Isaac Newton's copious papers began to appear at auction houses in the early 20th century. By 1936 when interest had waned somewhat, a trunk went up for sale at Sotheby's containing manuscripts with some 3 million of Newton's words. John Maynard Keynes bought much of them, and helped to uncover an Isaac Newton that few had guessed at in the 2 hundred odd years since his death. The documents inside helped expose Newton "the alchemist; the heretical theologian" rather than the rational, mechanical scientist of tradition.
The great strength of James Gleick's short biography is that it helps us understand the whole Newton. Both the man who hide away from the world, jealously guarding his knowledge and discovery, almost fearing to publish, but who made enormous breakthroughs in mathematics and physics and the Newton who spent much of his life trying to work out how to turn base metal into gold; rigorously studied the Bible to convince himself that the question of the theological Trinity was a "fraud" and engaged in long protracted polemics and feuds with other great thinkers.
Indeed, Gleick's description of Newton's approach to theological questions demonstrates Newton's scientific method.
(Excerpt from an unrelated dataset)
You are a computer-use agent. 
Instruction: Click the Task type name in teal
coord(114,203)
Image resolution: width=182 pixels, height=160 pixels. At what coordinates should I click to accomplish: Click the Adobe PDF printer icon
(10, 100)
Newton "compared the Scriptures in the new English translation [of the Bible] and in the ancient languages; he collected Bibles in Latin, Greek, Hebrew and French. He sought out and mastered the writings of the early fathers of the church." Newton tested his ideas, searched for evidence and examined it until he could come to his own conclusions. In this case, his conclusion was heretical, without a special dispensation from the king he would never have been able to take his mathematics seat at Cambridge because Newton couldn't bring himself to take the holy orders required. When he got the dispensation, he didn't move on, rather he "perfected his heresy through decade of his life and millions of words."
Newton wanted to understand the universe, and god was part of that. As Gleick explains, "if we could decipher the prophecies and the messages, we would know a God of order, not chaos; of laws, not confusion. Newton plumbed both nature and history to find out God's plan. He rarely attended church."
Gleick's book looks at this aspect of Newton's life but doesn't neglect the more well known parts. His invention of calculus, which he hide from the world for decades, until his feud with Liebniz. His work on tides, which apparently he did from first principles, without ever seeing the sea. His discoveries in optics, and most of all, his work on gravitational attraction. Newton wrote millions of words on these topics, from his earliest years he was an obsessive list maker, note taker, writer and doodler. His brain seems to have been on fire constantly. His fame came late. But when it did, Newton seized it, protected it and fought those who challenged him. Newton ended up very rich, heirless and world renowned even if, for much of his life, words or notation did not yet exist for the ideas he was inventing and the thoughts he was having.
Yet for all its strength, this book didn't feel adequate. I enjoyed reading it, in fact this is the second time I've done so. James Gleick peppers the book with literary quotes, poetry and Newton's own words. But it is too short, and I didn't feel like I'd got to understand Newton, merely that I'd been introduced to him and his ideas and I needed a deeper, longer biography. Nevertheless this is an excellent place to start.